---------- MATERIAL TO PROCESS ----------
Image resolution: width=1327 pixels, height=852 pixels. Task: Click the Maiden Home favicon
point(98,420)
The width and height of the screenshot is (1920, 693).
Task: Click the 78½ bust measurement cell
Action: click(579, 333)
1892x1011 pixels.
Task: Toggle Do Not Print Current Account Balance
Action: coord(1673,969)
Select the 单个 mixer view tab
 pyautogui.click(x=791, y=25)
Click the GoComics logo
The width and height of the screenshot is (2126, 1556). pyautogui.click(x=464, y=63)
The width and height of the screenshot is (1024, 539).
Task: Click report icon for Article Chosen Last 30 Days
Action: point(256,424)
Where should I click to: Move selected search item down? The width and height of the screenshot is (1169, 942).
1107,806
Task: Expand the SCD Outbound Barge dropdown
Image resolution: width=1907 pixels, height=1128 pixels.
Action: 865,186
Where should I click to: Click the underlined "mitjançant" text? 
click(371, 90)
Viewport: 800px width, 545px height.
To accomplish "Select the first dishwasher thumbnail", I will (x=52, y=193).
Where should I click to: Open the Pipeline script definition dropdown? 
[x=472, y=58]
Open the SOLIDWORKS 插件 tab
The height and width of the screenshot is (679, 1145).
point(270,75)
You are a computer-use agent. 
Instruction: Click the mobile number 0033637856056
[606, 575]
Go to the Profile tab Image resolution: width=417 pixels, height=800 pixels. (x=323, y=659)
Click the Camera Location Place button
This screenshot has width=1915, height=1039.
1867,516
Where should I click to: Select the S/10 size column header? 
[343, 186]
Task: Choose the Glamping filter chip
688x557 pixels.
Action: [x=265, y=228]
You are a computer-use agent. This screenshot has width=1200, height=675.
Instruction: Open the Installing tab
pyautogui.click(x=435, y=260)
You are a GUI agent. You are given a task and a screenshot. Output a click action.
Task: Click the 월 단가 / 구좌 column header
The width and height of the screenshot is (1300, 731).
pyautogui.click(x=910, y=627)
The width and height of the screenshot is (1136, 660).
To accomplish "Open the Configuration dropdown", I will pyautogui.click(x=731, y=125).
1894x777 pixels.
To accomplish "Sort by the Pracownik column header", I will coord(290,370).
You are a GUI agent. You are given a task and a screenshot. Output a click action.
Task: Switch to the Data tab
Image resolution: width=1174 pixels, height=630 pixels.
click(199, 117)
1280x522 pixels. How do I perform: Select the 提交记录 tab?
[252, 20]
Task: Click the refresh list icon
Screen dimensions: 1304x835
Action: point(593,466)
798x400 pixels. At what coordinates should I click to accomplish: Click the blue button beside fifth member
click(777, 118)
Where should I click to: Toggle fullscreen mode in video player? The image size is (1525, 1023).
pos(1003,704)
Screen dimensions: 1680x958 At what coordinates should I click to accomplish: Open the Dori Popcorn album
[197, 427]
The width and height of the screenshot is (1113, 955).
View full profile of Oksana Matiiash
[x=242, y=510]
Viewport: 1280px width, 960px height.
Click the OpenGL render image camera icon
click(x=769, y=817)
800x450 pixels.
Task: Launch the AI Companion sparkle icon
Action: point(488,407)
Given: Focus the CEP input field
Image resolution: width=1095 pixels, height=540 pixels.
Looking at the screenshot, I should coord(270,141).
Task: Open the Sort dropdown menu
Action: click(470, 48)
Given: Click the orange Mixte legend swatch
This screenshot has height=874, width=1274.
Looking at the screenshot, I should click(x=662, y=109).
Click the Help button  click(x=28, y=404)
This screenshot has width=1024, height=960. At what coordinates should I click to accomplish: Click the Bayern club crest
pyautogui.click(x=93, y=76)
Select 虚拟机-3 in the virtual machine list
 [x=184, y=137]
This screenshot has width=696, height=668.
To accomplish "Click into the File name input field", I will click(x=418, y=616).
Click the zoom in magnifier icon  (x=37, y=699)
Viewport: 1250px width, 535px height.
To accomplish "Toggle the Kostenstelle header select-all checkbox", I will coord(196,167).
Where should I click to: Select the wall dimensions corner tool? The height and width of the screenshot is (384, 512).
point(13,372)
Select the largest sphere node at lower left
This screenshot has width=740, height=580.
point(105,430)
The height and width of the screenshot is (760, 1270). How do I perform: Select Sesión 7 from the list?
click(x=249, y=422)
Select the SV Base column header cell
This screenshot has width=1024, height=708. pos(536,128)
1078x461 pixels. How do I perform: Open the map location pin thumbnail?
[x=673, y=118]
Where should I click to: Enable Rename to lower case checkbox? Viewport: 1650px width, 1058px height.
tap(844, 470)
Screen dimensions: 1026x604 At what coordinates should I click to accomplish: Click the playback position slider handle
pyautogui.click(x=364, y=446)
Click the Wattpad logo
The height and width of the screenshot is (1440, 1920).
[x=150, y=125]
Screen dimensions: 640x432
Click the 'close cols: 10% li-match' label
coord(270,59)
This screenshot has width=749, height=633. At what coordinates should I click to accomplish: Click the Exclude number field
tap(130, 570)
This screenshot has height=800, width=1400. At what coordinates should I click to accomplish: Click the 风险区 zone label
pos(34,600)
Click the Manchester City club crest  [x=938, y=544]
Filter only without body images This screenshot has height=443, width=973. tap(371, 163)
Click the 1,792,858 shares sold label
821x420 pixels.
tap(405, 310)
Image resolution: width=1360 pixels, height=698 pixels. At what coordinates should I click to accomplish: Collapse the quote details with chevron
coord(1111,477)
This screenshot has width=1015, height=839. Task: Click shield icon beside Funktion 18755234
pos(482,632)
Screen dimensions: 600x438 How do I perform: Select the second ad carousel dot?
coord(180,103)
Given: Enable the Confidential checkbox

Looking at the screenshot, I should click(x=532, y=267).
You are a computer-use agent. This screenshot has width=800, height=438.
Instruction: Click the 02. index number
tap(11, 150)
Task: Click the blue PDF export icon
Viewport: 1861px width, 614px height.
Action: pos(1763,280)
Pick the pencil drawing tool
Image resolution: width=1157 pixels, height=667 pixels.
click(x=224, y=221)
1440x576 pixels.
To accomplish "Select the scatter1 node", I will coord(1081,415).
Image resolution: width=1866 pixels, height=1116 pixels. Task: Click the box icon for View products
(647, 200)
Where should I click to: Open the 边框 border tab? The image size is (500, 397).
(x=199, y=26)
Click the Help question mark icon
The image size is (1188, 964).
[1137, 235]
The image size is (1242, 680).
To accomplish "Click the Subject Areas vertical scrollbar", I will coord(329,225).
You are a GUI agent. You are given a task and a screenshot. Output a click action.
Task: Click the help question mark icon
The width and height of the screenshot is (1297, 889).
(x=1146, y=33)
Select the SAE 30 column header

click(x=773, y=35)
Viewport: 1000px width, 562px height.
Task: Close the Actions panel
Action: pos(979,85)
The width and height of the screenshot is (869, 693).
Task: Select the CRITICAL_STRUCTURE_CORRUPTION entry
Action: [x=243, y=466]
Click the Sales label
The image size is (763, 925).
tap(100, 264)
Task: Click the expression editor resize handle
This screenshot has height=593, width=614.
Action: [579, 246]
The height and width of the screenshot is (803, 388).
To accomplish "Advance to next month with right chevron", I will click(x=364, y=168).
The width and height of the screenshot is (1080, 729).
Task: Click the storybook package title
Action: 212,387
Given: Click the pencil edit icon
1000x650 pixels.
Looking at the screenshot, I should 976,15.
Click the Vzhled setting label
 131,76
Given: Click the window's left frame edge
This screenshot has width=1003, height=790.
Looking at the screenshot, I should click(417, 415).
----------
**WORK TO COMPLETE**
Go through the records above and, whenever a line includes the word "left", copy it.

**TASK SOLUTION**
Select the largest sphere node at lower left
Given: Click the window's left frame edge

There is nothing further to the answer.